見出し画像

人の心を無理やりこじ開ける国、ベトナム(こんなはずじゃなかったけどまあいいやの海外移住)

こんにちは。もうすぐ外国で3ヶ所目の街に引越しするにあたって(アンコールワットの街のシェムリアップに引越します)「初めての外国生活」を思い出してみました。ほぼ10年前のことです。
*追記あり(2022年10月19日)

初めて在住する国のインパクト

2013年の酷暑期にベトナム生活スタート

恐ろしく暑い2013年の4月にベトナム生活スタート。以前ホーチミンに旅行で来たのは8月で、夏を体験したので熱帯の生活も大丈夫と思っていましたが、勘違いしていました。ホーチミンが1年で1番暑いのは8月ではなく4月なのでした。
体験したことのない刺すような日光の強さとバイクの大波に立ち尽くしていました。

英語も習ったベトナム語も全く通じない、そして配車アプリもなかった時代

外国に関係する仕事をしてみたいと、日本で英語は勉強していました。英検準一級とTOEIC800点は取って、まあまあ頑張ったなと思っていたのです。また、ベトナム移住準備として、大学の市民講座のベトナム語コースを半年取り、それなりに日本で準備はしたつもりでした。

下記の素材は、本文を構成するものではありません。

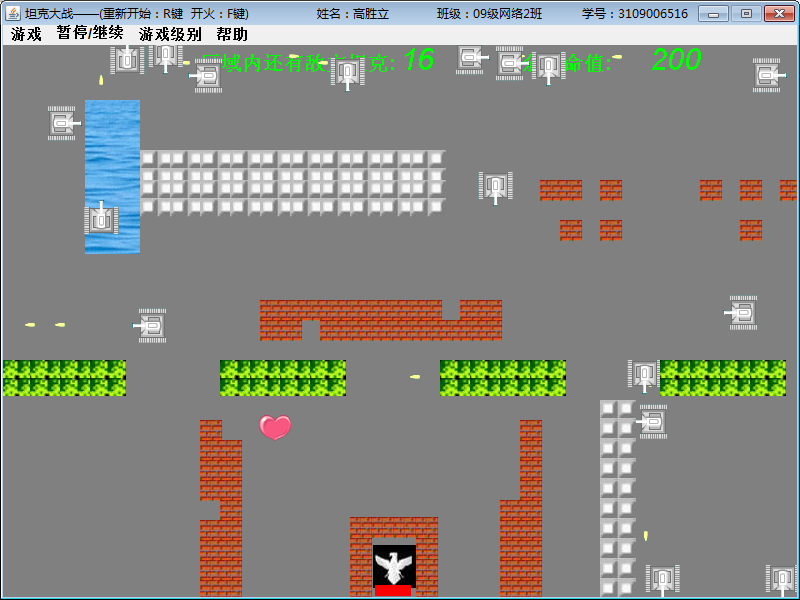Minimize the game window

(x=713, y=14)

が…、覆されます。そもそも英語は通じず、習ったベトナム語さえ一つも通じませんでした。交通手段は当時は流しのタクシーしかなく、乗ったタクシーでは行き先を何度告げても「はぁ?」と聞き返されるのです。ドンの桁が多すぎて計算が分からなくなってしまい、後から一桁多く払ったことに気づいて、降りてから日本語で叫びそうに(実際叫んだこともあります)…毎日を生きるのに必死でした。

今なら分かります、私があの時、ベトナム人のことを、そしてベトナム語のことが全然分かっていなかったことを。
声調や母音、子音の基礎が全くできていなかったことを…
(そして日本でのベトナム語講座は、発音ばかりやると生徒が離れていくので、発音は最低限にするのも分かります)

職場でも英語通じず

会社の事務室では、私以外は5人全員ベトナム人でした。日本人がいる部署は同じフロアですが離れていました。事務室で1人だけ英語を話す人がいたのですが、かなりきついベトナム訛りで、最初は英語で話していることすら気が付きませんでした…

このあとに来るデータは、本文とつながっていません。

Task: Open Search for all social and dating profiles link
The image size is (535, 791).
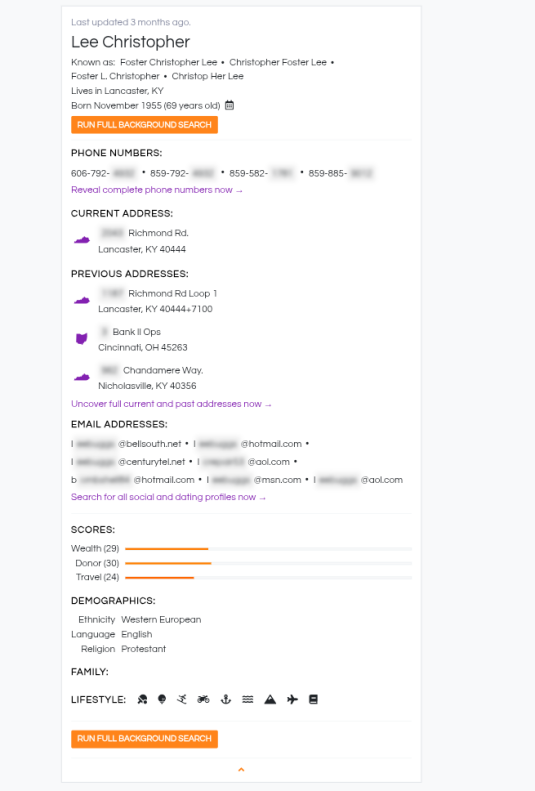Action: (168, 497)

私の仕事は、ありとあらゆる資料の英日・日英の翻訳でした。(あの程度の英語でよくやったと思うのですが、外国ではよくあるようです。そして英語力の底上げになりました)

ローカルアパートでルールわからず

最初に住んだアパートは、会社が手配してくれたアパートでした。駐在員ではないので、外国人向けの建物ではありません。すべてのことをベトナム語で自力でやらなくてはいけませんでした。英語を話す人も皆無です。絶望でした。シャワーを浴びていたら突然断水したり、台所から変な臭いがしてもどうしたらいいのかわかりません…

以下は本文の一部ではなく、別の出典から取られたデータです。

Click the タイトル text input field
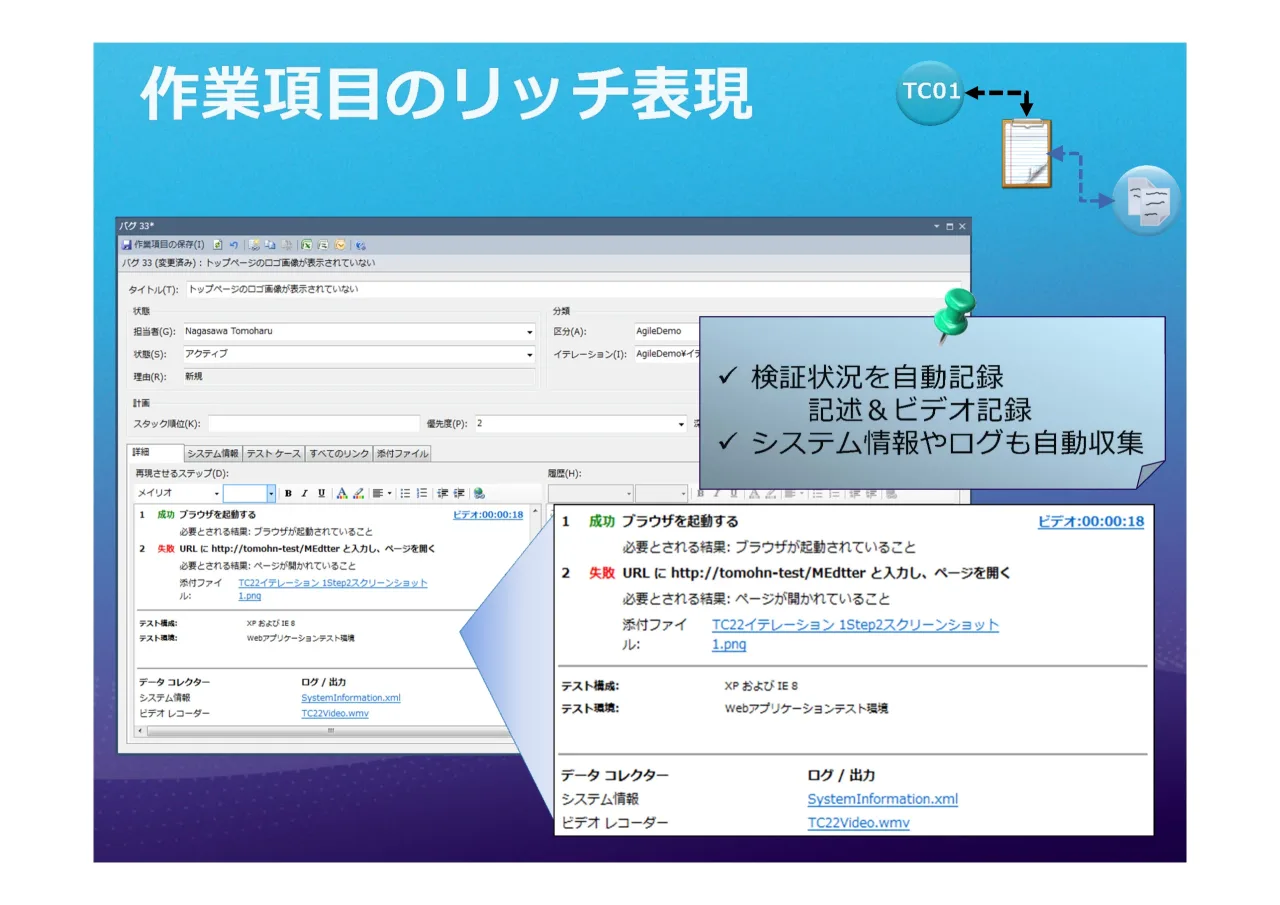The height and width of the screenshot is (905, 1280). 573,289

加えて、ヤンチャな息子。ベトナムのローカルアパートは、在宅時は風を通すために玄関は開けっぱなしです。防犯用に鉄格子の扉をしている家もありますが、ない家もあります。息子は廊下に出ると、有り余った体力で走り回り、入れる家にはすべて入っていました。私は追いつけません。気がついたら知らない人の家のベッドの上で息子が飛び跳ねていたこともあり、私はどうすればいいのかわからなくて息子を叱り、泣きながら手を引いて帰って行きました。

幼稚園の先生の前で号泣

息子は日系の幼稚園に通っていました。入園して少し経ってから日本人の担任の先生との面談があり、子供のことを一通り話した後、「お母さんはベトナム慣れましたか?」と先生が声をかけてくれたのです。そこで堰を切ったように今までの感情が溢れてしまい、担任の先生の前で号泣してしまいました。
もう恥ずかしいやら何やらで「すみません…」と謝りましたが、先生は「とてもよくわかりますよ。私も同じでしたから。頑張りましたね」と意外なことをおっしゃって、そっとティッシュの箱を差し出してくれました。そして個人的にランチに誘ってくれて、それまで日本人の友人がベトナムで一人もいなかったことに気づいたのでした。

思っていたのと違うけど、なんか楽しい

職場の人がフルーツをくれた

とりあえず会社には何とか毎日行って仕事ができるようになった頃、周りの人が何かくれることが多くなりました。フルーツが多かったです。ティッシュの上にフルーツと唐辛子塩。What's this?と聞くとよくわからない単語をむにゅっと言われるのですが、それをおうむ返しにしていくつか覚えました。bưởi(ポメロ)、chôm chôm(ランブータン)、ổi(グアバ)など。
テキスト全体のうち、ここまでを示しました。